In this week's Insider News, we're sharing information on surprise bills after surgery, how job flexibility can help manage mental illness, consumer willingness to share health data, and the CDC's first maternal mortality estimate in 10 years.
Tracking data from almost 350,000 patients with a large commercial insurer, researchers found more than 20% were hit with an unpaid balance, according to a study. The average bill was over $2,000. The study found most of the surprise bills come from either anesthesiologists or surgical assistants - who are typically not chosen by patients. The study arrives while Congress is debating how to address this problem with two bills under discussion.
According to the results of FlexJobs' Work-Life-Relationship survey, 84% of respondents who have mental illnesses said they thought having a flexible job would help them better manage their mental illnesses. In addition, 35% of all respondents said they've had to take a break from work because of personal circumstances. Of those, 88% said if their job offered flexibility during those circumstances, they would have been able to remain in the workforce.

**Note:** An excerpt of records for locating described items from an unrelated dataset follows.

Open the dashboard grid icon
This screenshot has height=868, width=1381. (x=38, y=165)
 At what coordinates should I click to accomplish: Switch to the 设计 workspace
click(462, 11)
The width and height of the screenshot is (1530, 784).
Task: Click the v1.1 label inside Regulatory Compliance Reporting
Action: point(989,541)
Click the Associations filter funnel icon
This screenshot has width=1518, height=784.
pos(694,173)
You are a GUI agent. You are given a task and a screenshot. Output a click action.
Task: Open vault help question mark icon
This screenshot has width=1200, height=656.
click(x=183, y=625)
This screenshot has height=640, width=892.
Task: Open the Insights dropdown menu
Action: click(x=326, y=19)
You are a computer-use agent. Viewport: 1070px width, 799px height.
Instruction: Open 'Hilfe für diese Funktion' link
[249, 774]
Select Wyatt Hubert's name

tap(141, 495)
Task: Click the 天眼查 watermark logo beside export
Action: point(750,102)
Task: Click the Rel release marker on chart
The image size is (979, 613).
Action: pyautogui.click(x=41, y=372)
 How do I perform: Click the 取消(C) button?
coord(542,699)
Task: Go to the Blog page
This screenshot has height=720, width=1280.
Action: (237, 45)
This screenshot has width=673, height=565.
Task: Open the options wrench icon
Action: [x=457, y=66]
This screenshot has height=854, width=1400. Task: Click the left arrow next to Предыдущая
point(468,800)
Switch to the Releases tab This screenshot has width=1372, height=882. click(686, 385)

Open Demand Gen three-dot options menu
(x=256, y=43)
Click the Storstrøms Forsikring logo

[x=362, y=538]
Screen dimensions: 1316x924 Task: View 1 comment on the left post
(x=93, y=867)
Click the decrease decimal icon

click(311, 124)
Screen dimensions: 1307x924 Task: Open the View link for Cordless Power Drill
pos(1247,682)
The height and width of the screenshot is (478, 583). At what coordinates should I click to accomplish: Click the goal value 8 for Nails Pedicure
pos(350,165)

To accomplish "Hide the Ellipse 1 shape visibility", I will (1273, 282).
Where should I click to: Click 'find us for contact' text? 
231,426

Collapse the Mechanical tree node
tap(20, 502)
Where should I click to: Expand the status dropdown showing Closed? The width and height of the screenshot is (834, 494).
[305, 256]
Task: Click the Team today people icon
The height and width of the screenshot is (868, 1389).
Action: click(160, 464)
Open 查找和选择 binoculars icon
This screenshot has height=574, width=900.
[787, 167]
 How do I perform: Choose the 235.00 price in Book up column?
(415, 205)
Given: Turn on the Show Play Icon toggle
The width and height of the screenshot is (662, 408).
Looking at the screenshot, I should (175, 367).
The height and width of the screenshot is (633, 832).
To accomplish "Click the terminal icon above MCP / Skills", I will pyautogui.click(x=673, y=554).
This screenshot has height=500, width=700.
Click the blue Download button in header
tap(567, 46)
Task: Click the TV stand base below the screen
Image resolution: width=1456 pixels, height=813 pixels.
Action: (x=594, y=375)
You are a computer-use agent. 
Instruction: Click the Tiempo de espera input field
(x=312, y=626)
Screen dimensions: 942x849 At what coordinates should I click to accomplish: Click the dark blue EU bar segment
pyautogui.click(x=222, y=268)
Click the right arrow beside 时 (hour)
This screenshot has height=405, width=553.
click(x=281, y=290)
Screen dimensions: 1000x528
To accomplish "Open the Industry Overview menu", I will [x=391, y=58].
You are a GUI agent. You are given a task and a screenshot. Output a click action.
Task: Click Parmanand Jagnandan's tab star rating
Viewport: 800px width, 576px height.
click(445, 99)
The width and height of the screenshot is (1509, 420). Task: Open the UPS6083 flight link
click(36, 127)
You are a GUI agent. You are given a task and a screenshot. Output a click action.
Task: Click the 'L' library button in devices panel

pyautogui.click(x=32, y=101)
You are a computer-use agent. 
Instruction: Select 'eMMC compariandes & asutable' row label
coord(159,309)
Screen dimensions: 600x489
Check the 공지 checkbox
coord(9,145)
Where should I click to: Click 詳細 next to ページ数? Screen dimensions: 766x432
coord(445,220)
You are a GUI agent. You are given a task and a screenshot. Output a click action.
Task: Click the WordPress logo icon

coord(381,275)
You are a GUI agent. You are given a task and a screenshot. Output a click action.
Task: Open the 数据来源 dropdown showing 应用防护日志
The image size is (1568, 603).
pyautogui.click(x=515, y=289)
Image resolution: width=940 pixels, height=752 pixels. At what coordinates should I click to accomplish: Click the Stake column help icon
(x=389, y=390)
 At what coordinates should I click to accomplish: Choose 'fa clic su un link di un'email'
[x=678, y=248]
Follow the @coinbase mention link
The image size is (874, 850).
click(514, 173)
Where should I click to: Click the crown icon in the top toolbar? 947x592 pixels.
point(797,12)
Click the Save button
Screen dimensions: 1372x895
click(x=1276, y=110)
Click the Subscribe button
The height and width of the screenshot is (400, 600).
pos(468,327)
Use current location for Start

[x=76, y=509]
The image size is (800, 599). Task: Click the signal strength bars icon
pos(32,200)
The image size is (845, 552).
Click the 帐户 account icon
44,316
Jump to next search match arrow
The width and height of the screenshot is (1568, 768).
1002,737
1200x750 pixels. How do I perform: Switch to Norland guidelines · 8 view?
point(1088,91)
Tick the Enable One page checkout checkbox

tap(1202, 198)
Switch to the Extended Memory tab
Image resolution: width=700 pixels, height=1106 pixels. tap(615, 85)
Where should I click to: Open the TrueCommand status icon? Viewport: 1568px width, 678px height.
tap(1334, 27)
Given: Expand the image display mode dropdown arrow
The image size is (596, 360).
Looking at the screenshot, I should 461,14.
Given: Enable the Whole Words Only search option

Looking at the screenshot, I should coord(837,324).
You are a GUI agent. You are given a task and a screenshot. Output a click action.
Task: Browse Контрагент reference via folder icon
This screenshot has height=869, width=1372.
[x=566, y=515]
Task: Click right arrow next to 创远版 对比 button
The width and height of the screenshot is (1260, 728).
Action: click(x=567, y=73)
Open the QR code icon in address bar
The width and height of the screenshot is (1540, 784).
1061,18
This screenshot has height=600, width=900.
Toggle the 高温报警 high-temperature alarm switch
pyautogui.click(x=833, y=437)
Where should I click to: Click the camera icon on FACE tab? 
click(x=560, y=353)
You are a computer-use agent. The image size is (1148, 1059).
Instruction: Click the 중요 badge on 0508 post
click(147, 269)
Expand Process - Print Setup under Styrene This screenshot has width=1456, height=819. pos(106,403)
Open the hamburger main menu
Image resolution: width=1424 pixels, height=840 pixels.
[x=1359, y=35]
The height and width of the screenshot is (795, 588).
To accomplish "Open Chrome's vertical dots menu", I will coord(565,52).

The survey suggests flexible work arrangements can have a positive impact not only on managing mental health, but also improving work-life balance, physical health, romantic relationships and overall well-being. Key findings include:
- 95% reported a flexible job would likely make them a happier person in general.
- 88% said having a flexible job would create more time to spend with family.
- 94% of those with children (or planning to have them) thought a flexible job would help them be a better parent.
- 80% thought having a job with work flexibility would help them be a more attentive spouse/partner/significant other.
- 54% of those with flexible work options said their work-life balance was either great or very good, compared to 29% of respondents without flexible work options.
- 21% of those with flexible work options say they're stressed by their level of work-life balance, while 43% working without flexible options said the same thing.
According to Oliver Wyman's 2018 Consumer Survey of U.S. health care, consumers are willing to share their health information for the right value proposition. It found 63% of consumers are willing to share their data to ensure their medical care is the highest quality possible. And, 41% of consumers are willing to share their shopping behavior to ensure top-notch medical care, as well.
Regulation and technology are forcing data out of closed ecosystems into an environment where consumers control their data and share it with whomever they choose, whenever they want. As consumers take ownership of their data, there will be shifts in control for health care businesses. Companies with compelling consumer value will earn the right to create economic models for their shareholders and be better positioned to impact health care costs and future outcomes.
According to a CDC report, the U.S. maternal mortality rate in 2018 was 17.4 maternal deaths per 100,000 live births, or 658 total deaths. The report marks the first new data on maternal mortality rates released by the agency in over a decade, as the CDC had paused on releasing such reports over concerns the data collected was incomplete and potentially incorrect. But as of 2017, all 50 states included some type of checkbox on death certificates.
CDC researchers found that the overall maternal mortality rate was 17.4 deaths per 100,000 live births in 2018, and that the maternal mortality rate increased with age. According to the report, women over the age of 40 died at a rate of 81.9 per 100,000 births, making them more than seven times as likely to die from maternal-related causes than women under age 25.